Given problem.
Does each statement agree with the suspension discussion below? Answer yes or no for each and quote the deciding words of the discussion: (a) The writer of the opening post keeps the car in standard mode rather than low mode. (b) Pillow ball mounts use a rubber spherical bearing. (c) The opening post's P85D has 150K miles.

Text excerpt.
Thanks for the update. How are your rear wheels wearing, especially the troublesome inner tire wear? Thanks again for all your info and insight. One other question. I know you put on the Hardrace camber arm and had no trouble. Do you do your on wheel alignments, or have an independent shop do it? I watched several DIY wheel alignments, and wasn’t sure if you did your own. Thanks again. BTW, I’m running 20’ streamline wheels off a Model X, with 255/40/20 square tires. I got that input from another member off a wheel post. He had road racing exp, and felt this was the best set up. Lots of trad on the road and can rotate the tires. I like mine, I think it’s a good option between 19 & 21s. Plus even # wheels have a lot more tire options. Also, based on what I’ve read about the car going into the low body mode and the extra stress on the rear camber/wheels. I turned off my low mode and keep it in standard. There’s only a 1/4” height difference from what I can tell. I have a P85D with 150K miles. No issues except for tire wear. Thanks RR
@krsgio what happened? Can you elaborate?
Essentially you focus too much on getting camber to your desired setting then find out you don't have the ability to set toe to spec because it could potentially be beyond the max toe adjustment. Not an issue if you have camber and toe links but if you want a specific amount of camber without toe links you (or your now pissed off alignment shop) could spend a lot of time balancing setting camber then having to undo your work to dial more negative camber until you have appropriate toe adjustments available to be within spec.
I have noticed no difference since I installed them.
Wow, are you sure? I believe you, bvut here's what I read about pillow ball mounts, which are essentially metal bushings replacing a much softer rubber bushing. I'd love to use them as I can buy the camber and toe links for les than just the n2itive camber links

Pillow Ball Mounts​

Despite their misleading title, pillow ball mounts are solid metal mounts that are used in areas such as the upper strut mount. The rubber normally used is replaced with a metal spherical bearing. Rather than deflecting from the cornering forces like a conventional rubber bushing, pillow ball mounts do not move at all. This translates into a far more precise feel from the suspension and steering.

Source data.

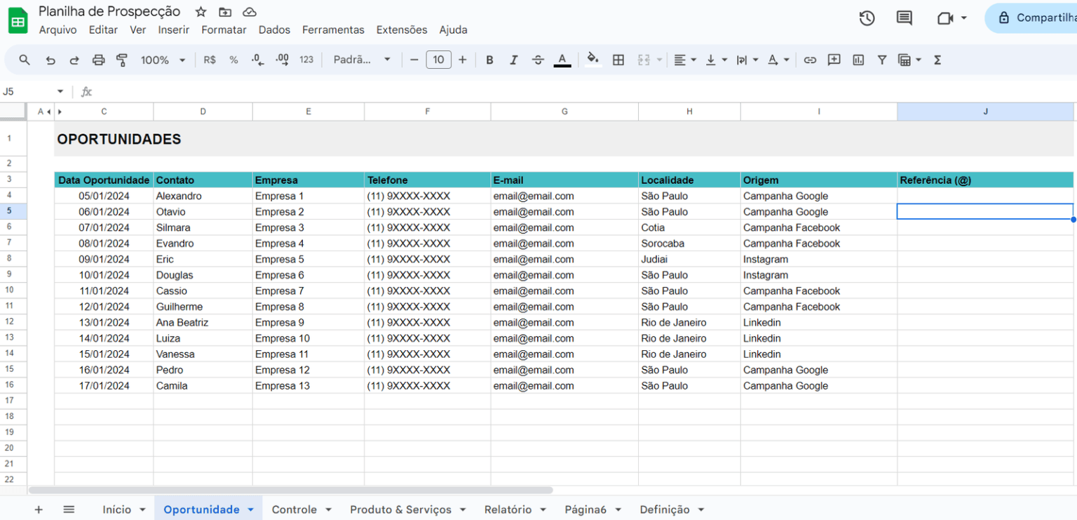The height and width of the screenshot is (520, 1077).
Task: Click the Decrease decimal places icon
Action: pos(257,60)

Finished answer.
(a) Yes: "I turned off my low mode and keep it in standard."
(b) No: "The rubber normally used is replaced with a metal spherical bearing."
(c) Yes: "I have a P85D with 150K miles."